Müssen sich Gemeinderäte selbst auch Vorwürfe machen?

Inwiefern sich aber auch die Gemeinderäte selbst Vorwürfe machen müssen, das wurde am Dienstagabend zwar auch diskutiert – aber nicht öffentlich. Letztlich haben auch der Hauptausschuss und nicht zuletzt der Gemeinderat in Teutschenthal der Einstellung zugestimmt. Wie zu erfahren war, gibt es darüber zwar Konsens, dennoch wurde die Beförderung zum Bauamtsleiter offenbar nicht im Gemeinderat beschlossen.

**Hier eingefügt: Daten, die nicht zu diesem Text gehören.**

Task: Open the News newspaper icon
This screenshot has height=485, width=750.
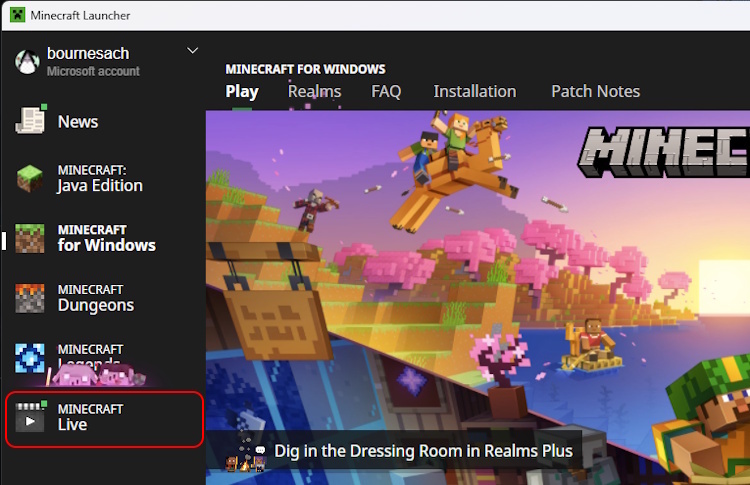Action: (x=30, y=120)
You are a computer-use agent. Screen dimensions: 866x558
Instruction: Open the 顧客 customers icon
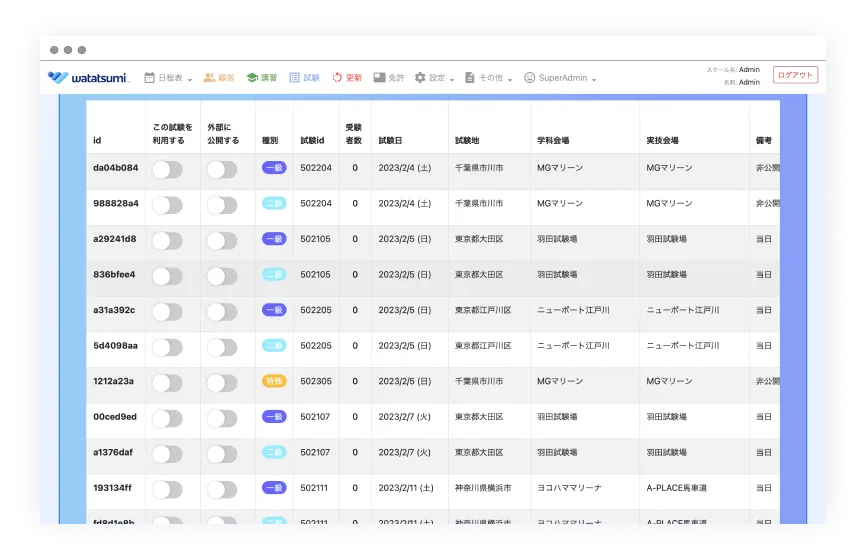(209, 77)
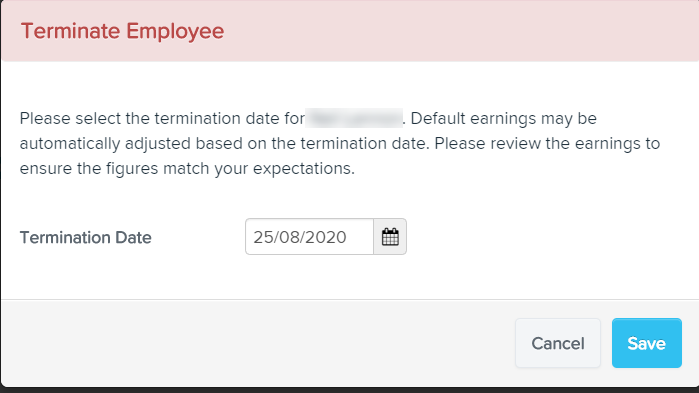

Kündigung kommt mit Verzögerung – Personalrat muss sich äußern

Der Bauamtsleiter war am Dienstagabend selbst nicht in der Ratssitzung. Ohnehin scheint das Tischtuch zwischen ihm und der Gemeinde zerschnitten. Derzeit ist der Mann im Krankenstand. Ober er wieder an seinen Arbeitsplatz zurückkehren wird, ist offen. Von der Entscheidung im Gemeinderat wusste er bis Mittwochmorgen nichts. „Ich habe erst heute früh davon aus dem Radio davon erfahren. Genaueres ist mir noch nicht bekannt“, sagte der 46-Jährige gegenüber der StäZ. Er lasse sich inzwischen von einem Rechtsanwalt vertreten. Bis der Hallenser die Kündigung im Briefkasten hat, wird zudem noch einige Zeit vergehen. Denn zunächst hat der Personalrat ein Mitspracherecht. Zehn Tage hat das Gremium Zeit, auf die Kündigung zu reagieren. Erst dann kann das Schreiben zugestellt werden.